Они нашли то, что искали, недалеко от набережной, на улице, застроенной зданиями из красного кирпича. Тут было множество баров, заполненных озабоченными моряками.
За столом в конце длинного лестничного пролета с неровными ступеньками сидел лысый морщинистый мужчина, владелец отеля «Риджент».
— Нам нужна комната на ночь, — сказал Коллинз, выпятив нижнюю челюсть — этот, мол, знает, о чем говорит.
— На двоих?
Коллинз кивнул, а за ним и Джим.
— Плата вперед, по два доллара с человека, — сказал лысый.
Они заплатили.
— И чтобы никакого шума, пьянки и женщин. Вы, ребята, закон знаете. Вы не моряки?
— Моряки, — ответил Коллинз, опять выпятив челюсть.
— Я тоже был моряком, — сказал лысый, и голос его стал мягче. — Но я больше не хожу в море.
Он провел их на два лестничных пролета вверх, затем по темному сырому коридору в маленькую комнатку. Войдя, он зажег свет. В комнате было чисто, хотя на стенах кое-где облупилась краска. В середине комнаты стояла большая железная кровать. Единственное окно выходило на кирпичную стену ближайшего дома.
— Будете уходить, ключ оставьте у меня на столе, — сказал хозяин. Он оглядел комнату, остался доволен тем, что увидел, и вышел.
— Ну что, здорово? — Коллинз сел на кровать, которая скрипнула под ним.
Джиму было не по себе.

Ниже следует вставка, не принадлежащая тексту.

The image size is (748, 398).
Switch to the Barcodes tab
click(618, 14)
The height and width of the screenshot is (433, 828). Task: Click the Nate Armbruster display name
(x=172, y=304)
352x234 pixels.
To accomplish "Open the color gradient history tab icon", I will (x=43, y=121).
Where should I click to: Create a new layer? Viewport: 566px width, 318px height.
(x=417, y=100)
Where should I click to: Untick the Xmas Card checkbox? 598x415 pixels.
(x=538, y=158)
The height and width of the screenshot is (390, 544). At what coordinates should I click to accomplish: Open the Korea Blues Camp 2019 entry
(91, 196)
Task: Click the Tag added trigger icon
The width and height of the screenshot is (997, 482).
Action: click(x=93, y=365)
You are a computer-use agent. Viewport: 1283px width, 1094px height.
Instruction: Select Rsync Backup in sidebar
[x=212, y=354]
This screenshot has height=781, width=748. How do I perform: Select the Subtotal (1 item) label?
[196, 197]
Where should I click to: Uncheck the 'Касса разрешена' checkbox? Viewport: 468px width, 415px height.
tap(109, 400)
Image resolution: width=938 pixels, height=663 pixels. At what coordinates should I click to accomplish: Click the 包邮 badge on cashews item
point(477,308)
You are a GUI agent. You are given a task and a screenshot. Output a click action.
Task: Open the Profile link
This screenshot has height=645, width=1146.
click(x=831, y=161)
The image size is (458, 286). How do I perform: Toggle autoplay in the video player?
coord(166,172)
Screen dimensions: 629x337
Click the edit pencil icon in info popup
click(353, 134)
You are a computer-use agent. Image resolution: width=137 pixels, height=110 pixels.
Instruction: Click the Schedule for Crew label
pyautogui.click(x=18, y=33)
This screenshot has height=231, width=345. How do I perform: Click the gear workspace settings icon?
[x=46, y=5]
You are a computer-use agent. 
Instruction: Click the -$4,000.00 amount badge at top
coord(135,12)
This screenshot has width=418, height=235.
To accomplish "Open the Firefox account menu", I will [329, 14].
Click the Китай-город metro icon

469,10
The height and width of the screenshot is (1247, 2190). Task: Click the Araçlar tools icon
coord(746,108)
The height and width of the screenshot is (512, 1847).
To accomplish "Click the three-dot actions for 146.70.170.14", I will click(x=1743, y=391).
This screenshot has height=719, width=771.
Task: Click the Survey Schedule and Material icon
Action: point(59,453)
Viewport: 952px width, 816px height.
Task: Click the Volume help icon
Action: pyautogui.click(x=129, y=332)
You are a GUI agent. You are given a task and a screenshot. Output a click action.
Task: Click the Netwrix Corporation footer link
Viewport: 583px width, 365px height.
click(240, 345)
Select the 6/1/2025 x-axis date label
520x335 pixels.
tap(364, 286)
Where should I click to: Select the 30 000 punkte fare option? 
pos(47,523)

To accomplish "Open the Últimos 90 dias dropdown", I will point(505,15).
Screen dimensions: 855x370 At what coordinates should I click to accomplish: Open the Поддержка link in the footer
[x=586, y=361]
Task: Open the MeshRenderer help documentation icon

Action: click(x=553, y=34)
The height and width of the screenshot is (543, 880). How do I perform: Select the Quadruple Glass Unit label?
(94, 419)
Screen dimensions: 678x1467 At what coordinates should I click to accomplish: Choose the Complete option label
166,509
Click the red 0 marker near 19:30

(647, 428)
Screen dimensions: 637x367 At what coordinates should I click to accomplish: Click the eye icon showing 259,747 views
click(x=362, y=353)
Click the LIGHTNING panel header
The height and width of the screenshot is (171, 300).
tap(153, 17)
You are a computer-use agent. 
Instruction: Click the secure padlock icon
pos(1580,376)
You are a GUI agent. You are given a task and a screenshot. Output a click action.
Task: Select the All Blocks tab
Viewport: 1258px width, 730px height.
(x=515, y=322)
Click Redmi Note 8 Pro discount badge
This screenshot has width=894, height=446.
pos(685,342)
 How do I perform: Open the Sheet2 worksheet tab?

Ему приходилось ночевать в местах и посквернее, но он время от времени спрашивал себя, будет ли у него когда-либо комната не хуже той, что была у него в Вирджинии — чистая, со знакомыми стенами.
— Пошли, — сказал Джим, направляясь к дверям. — Я голоден.
— Я тоже! — Коллинз лукаво подмигнул Джиму, давая понять, какого рода у него голод.
Они шли по темным улицам, напуская на себя вид крутых, когда им встречались моряки, и свистели, когда им подмигивали девушки. Хорошо было бродить по Сиэтлу свежим зимним вечером. Он остановились перед каким-то ресторанчиком. Неоновая реклама зазывала на спагетти.
— Вот оно, — сказал Коллинз. — То, что нам надо.
— Тут есть девушки? — спросил Джим.
— А как же иначе?
Они вошли внутрь. В большом зале была занята только половина мест. Черноволосая официантка провела их в кабинку.
— Ну, детка, что у нас есть? — подмигнул ей Коллинз.
Официантка протянула ему меню:
— Вот смотри, — отрезала она и удалилась.
— Ишь, какие мы гордые, — прокомментировал Коллинз, и Джим понял, что неотразимость его приятеля, вероятно, вещь мифическая.